ナノテクノロジー企業を立ち上げる際、当社はパートナーに対し、具体的なプロジェクトの設備投資向けの資金を拠出することができる。ただし、基本的な方針として、最大限出資しても当社の持ち分は50%マイナス1株とし、少数派の立場を維持する。その理由は、民間企業の管理監督権限を侵害すべきでないと考えるからである。

資本参加以外に低利のルーブル建て融資も行っている。融資の償還期間は最長10年で、支払い猶予期間は5年まで認めている。

プロジェクトの選定と承認の流れについては、まず申請を受け付ける。受理したプロジェクトを、技術的審査と投資プログラム審査の2つの側面から吟味する。厳しい審査を実施しており、今後はその厳密性を堅持しながら、処理速度を向上したい。今年下半期に30件のプロジェクトを承認できればと考えている。

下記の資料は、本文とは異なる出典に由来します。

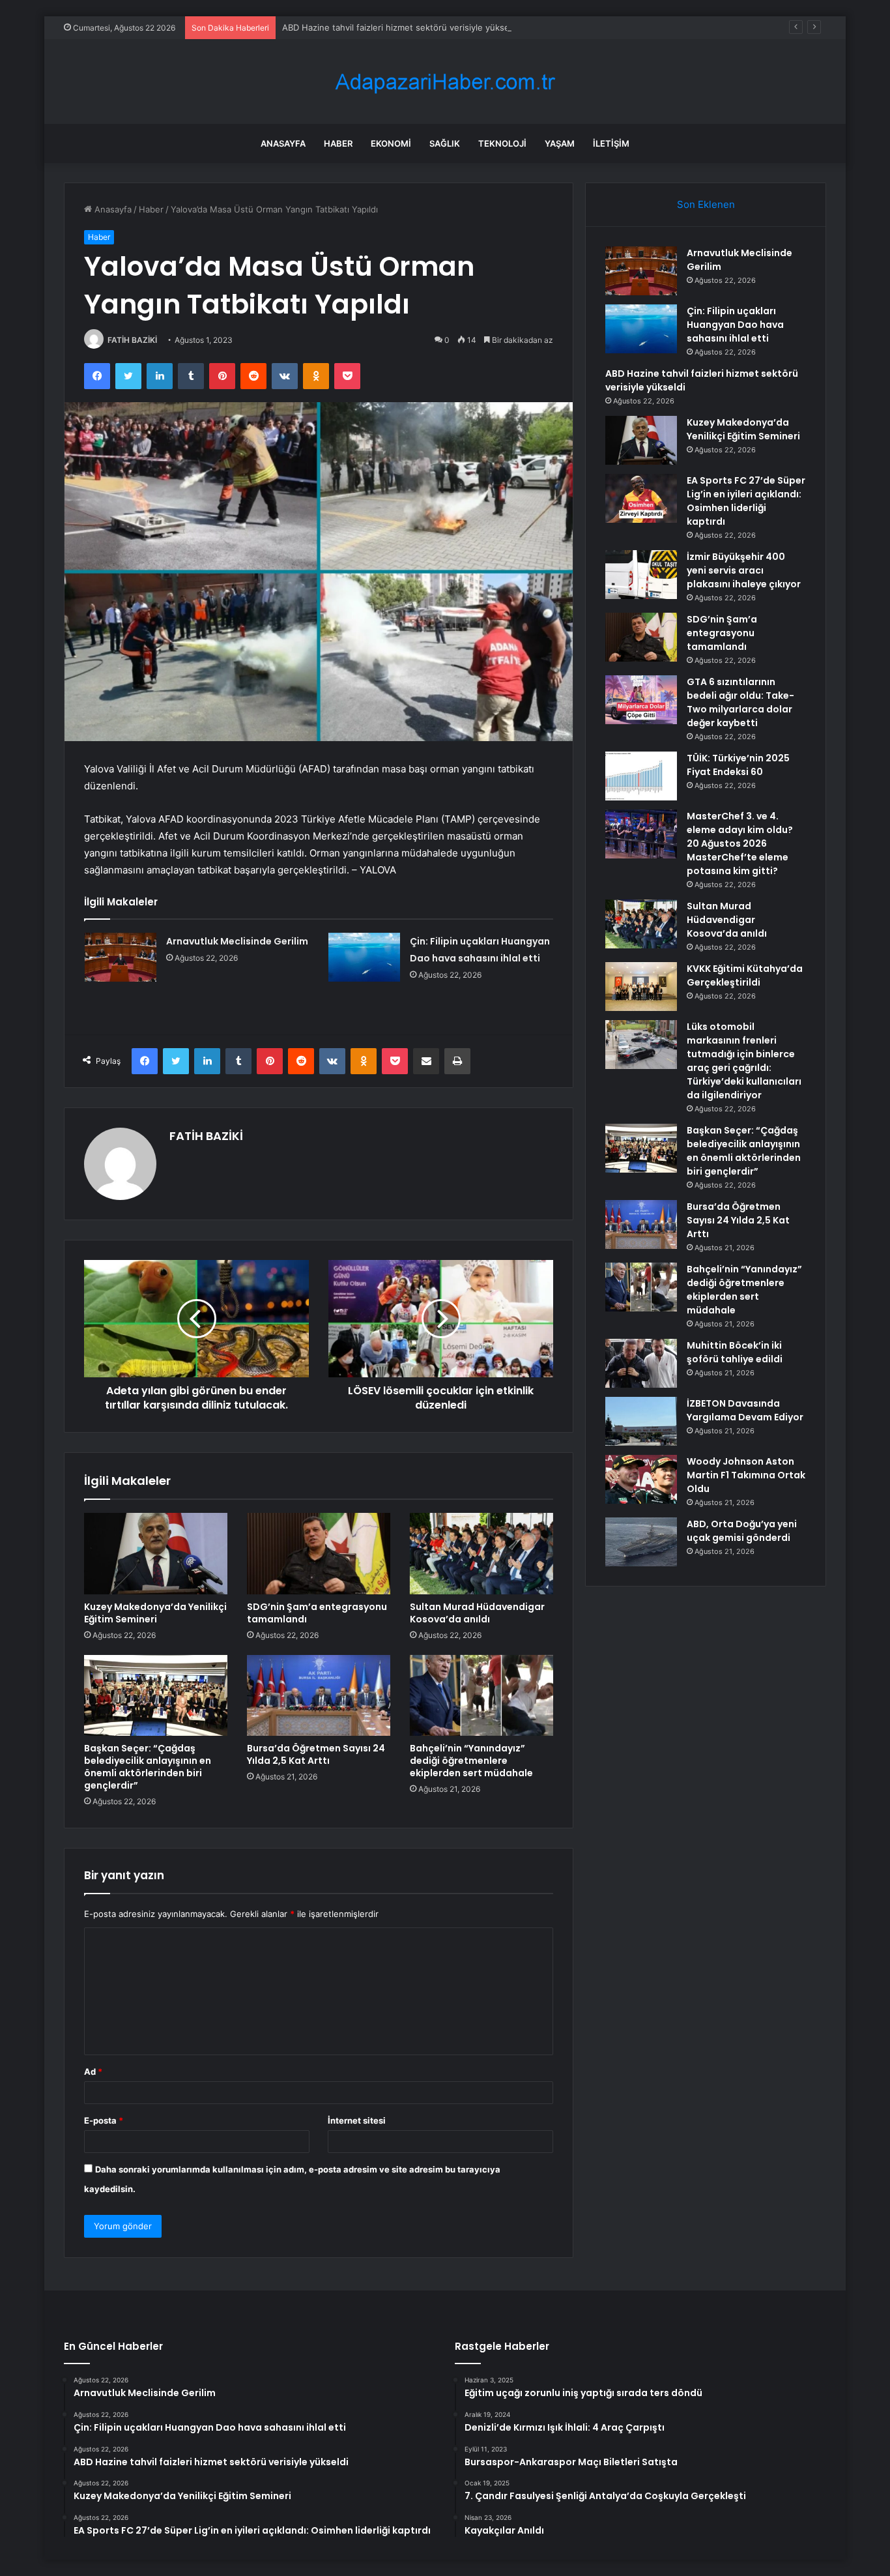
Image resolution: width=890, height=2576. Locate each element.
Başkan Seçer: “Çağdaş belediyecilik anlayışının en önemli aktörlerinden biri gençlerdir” (147, 1767)
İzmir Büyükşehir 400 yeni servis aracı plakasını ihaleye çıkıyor (744, 570)
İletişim (611, 143)
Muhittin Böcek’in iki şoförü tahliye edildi (734, 1352)
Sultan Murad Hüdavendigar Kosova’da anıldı (477, 1613)
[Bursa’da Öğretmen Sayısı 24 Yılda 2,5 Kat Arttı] (318, 1695)
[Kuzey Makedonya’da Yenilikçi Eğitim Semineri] (155, 1553)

企業の国籍はロシアに限らず、既にドイツやスイスの企業によるプロジェクトを承認した実績がある。ぜひ日本企業からも申請してほしい。

ロスナノは年間5億から12億ユーロの予算を投入し、ナノテク関連の製品の製造、インフラ整備、ロシア国内の研究拠点となるナノテクセンターの建設などに取り組んでいる。各ナノテクセンターは最新の設備を導入し、指導的な役割を果たす企業やベンチャー企業と密に連携して研究開発と人材育成に取り組んでいる。

日本企業との協力の可能性について、ビジネスモデルを含めて具体的に何ができるのか説明したい。日本企業が既に商業化し、実施しているプロジェクトについて当社との協力に関心を持つ場合があると思う。ロシアに工場を建設する際、当社は共同投資家として協力する。直接的な出資に加えてロシア市場を開拓する役割も果たしたい。また、ロシアの研究者とビジネスを結び付ける仲立ちをしたい。税務当局との調整など、行政面で強力に支援することも可能である。事業をロシアのどこで展開すればよいか相談に乗ることもできる。

当社と日本企業の協力プロジェクトが早期に実現することを期待している。